After including the effect of CD dose on LD CL/F, a final covariate search was performed using the AALASSO method. To reduce run-time, this step was performed on separate models for CD and LD. For CD, the covariate-parameter relations selected by AALASSO were age and HY on CL/F (coefficients − 0.012 and 0.014 respectively) and sex on the mean transit time for the second peak (MTT2,CD, coefficient 0.178). The CL/FCD was estimated to decrease by 28% between the age of 60 and 80 years. A disease progression from HY 1 to 4 was estimated to result in a very modest and clinically insignificant increase of 0.4%. The MTT2,CD was estimated to be 19% (22 min) longer for women. The covariate-parameter relations selected by AALASSO for LD were HY on CL/F (coefficient − 0.062) and age on Frel,LD (coefficient 0.002). This suggests an 18% decrease in CL/FLD related with a disease progression from HY 1 to 4. Although the increase in Frel,LD with age was found to be significant, the effect was very modest, with a decrease of 3.4% between the age 60 to 80 years. Finally, models with and without the inclusion of the clinically significant parameter-covariate relationships obtained from the AALASSO were re-estimated. Including age on CL/FCD resulted in a drop in OFV of 24, and HY on CL/FLD resulted in a drop in OFV of 7.4.

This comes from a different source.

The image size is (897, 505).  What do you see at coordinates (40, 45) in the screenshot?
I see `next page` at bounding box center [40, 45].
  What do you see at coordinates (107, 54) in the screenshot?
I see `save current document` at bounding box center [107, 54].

The observed and model-predicted individual plasma concentrations for the 36 subjects included during model development are shown in the supporting material (Online Resource 2). The concentration-time profiles, including the double-peak phenomena, are well captured in the subjects for both CD and LD.
The pcVPC, for the final models stratified by study association, is shown in Fig. 1. The median plasma concentrations for both populations were well captured; however, the early LD peak plasma concentration is slightly overestimated for the patient population. The final LD model was used for prediction of data from an external dataset that was not used in the model development process (Fig. 2). In accordance with the procedure for Study 1 and 2, the total CD dose administered during the study period was used to describe the CD/LD interaction. The model predictions capture the observations relatively well, especially at later time points. However, the model is over-predicting the observed LD concentrations in the beginning of the study, indicating initial time-dependent changes in LD PK, not optimally captured by the model
Discussion
The present analysis characterized the pharmacokinetics of LD and CD when administered as dissolved microtablets to PD patients and healthy subjects, and investigated the influence of CD dose and plasma concentration on LD pharmacokinetic parameters as well as other covariate-parameter relationships to describe inter-individual PK differences. Levodopa PK has previously been described with both one- and two-compartmental models [23–25]. A two-compartment model was found to provide the best description of LD in this case (OFV reduced by 147.4 compared to a one-compartment model). The estimated LD CL/F, with 95 mg of CD, for a patient with HY stage 3, was here estimated to 34 L/h/70 kg, which is close to the CL/FLD of 37 L/h/70 kg reported for advanced PD patients where the majority (24/30) were at HY stage 3 who also received individual doses of LD/CD (mean CD dose of 96 mg) [26]. The total LD volume of distribution (VTotal/F) was estimated to 90 L. Previously reported VTotal/F varies between 39 to 131 L, probably reflecting both variations in study population and analysis technique [23, 24, 26, 27]. Carbidopa was best described with a one-compartment model, where CL/F was estimated to 63 L/h and VC/F to 168 L, corresponding to a half-life of 111 min for the typical individual of 70 kg and 49 years of age.
The LD and CD model incorporates a description of the double-peak profile that may occur with LD/CD administrations. The mechanism behind the presence of double peaks is not entirely understood, but is theorized to occur due to metabolized LD in the gastrointestinal tract, causing a cessation in gastric emptying [28, 29]. The LD double-peak phenomenon has to our knowledge previously only been modeled by Ogungbenro et al. (2015). Their suggested semi-mechanistic model was however supported by available scintigraphy data and paracetamol PK data, and was too complex for the data on hand, which when implemented resulted in unidentifiable parameters. The inclusion of parallel absorption compartments was found as the most appropriate model for the description of this phenomenon (Online Resource 2).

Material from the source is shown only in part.